I’m not going to try to defend either point of view—both seem defensible to me—rather I’d like to suggest that almost no one seriously contemplates a truly “originalist” Supreme Court. Consider the issue of immigration. What power does the Constitution give Congress to regulate immigration? I’m not sure, but found this at a conservative web site:
The word “immigration” does not appear in the U.S. Constitution or any of its Amendments. Article I, Section 8, Clause 4 does read, “… To establish an uniform Rule of Naturalization, …”. The 14th Amendment, Section 1 addresses the protection of “All persons born or naturalized in the United States,…” which extended citizenship through the States to the former slaves. The rules of immigration were reserved to the States through the 10th Amendment until the first Federal law was enacted in 1875. The U.S. Supreme Court ruled the following year that immigration regulation was an exclusive Federal responsibility. Congress established the Immigration Service in 1891, which was the first time the Federal government took an active role. Congress enacted additional quota systems after World War I in the years 1921 and 1924.

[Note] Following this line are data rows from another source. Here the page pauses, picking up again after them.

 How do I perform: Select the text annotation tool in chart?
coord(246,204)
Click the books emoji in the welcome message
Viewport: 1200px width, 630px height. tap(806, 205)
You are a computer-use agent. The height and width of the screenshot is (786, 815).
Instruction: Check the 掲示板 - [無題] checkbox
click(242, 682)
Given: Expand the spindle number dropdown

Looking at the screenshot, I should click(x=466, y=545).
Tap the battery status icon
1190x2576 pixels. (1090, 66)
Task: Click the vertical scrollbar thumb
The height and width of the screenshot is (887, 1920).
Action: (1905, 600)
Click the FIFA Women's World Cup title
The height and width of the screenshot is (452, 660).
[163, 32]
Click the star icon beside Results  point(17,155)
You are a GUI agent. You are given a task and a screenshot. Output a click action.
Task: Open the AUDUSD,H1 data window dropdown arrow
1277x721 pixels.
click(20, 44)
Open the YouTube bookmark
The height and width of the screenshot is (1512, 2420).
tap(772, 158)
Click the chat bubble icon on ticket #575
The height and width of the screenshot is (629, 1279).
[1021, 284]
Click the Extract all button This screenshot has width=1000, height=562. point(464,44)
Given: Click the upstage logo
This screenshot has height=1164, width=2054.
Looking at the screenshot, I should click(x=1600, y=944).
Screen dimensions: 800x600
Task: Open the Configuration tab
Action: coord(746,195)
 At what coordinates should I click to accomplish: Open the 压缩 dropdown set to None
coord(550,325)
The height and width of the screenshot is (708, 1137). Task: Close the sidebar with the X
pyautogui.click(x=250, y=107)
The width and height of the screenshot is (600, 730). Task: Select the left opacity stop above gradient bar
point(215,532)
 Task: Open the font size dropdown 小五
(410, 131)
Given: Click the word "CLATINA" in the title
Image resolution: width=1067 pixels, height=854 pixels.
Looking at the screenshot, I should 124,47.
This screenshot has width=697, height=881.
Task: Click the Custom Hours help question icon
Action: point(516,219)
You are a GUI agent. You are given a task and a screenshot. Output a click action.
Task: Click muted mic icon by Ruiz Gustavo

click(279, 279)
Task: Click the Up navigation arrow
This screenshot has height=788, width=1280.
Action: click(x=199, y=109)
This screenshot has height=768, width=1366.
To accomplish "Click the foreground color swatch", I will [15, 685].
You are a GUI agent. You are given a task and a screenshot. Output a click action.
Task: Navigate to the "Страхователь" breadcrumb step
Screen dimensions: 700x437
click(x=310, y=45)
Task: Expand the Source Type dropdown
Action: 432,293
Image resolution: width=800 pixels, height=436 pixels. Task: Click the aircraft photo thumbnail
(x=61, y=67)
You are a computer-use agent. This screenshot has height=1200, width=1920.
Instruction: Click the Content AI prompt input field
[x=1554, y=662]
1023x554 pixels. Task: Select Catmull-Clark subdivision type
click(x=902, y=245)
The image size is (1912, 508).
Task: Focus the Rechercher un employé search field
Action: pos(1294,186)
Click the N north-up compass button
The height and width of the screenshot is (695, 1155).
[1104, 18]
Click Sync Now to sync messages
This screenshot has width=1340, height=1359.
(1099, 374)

The 1875 bill restricted Asian immigration to the US. For those who know more history than I do, I’d be curious if conservatives were just as outraged by this 1875 theft of state powers by Congress as they were by the New Deal legislation of the 1930s. How would President Trump feel about a judge who decided that the Constitution left immigration decisions up to states like California?
[Yes, the Constitution does give Congress authority over “naturalization”, but of course that’s an entirely different issue from “immigration”.]
Again, I’m not trying to argue if favor of any particular legal philosophy. Rather I am arguing against “conservative” and “liberal” judges. A good judge is like a good plumber; her political views should have no impact on how she does her job. Thus I’m strongly pro-choice and yet also believe that Roe v. Wade was a bad legal decision. Similarly, it should make no difference whether the judge believed marijuana or guns to be the greater evil.
Is half an originalist better than a non-originalist? Not if one half of the decisions involve striking down legislation supported by progressives, and the other half of the decisions affirm legislation approved of by conservatives.
Wake me up when either political party starts consistently following a rules-based approach to jurisprudence.
PS. If progressives want the federal government to regulate intrastate commerce and conservatives want it to regulate immigration, then let’s just repeal the 10th Amendment and end this farce. Maybe then we could actually get back to the rule of law.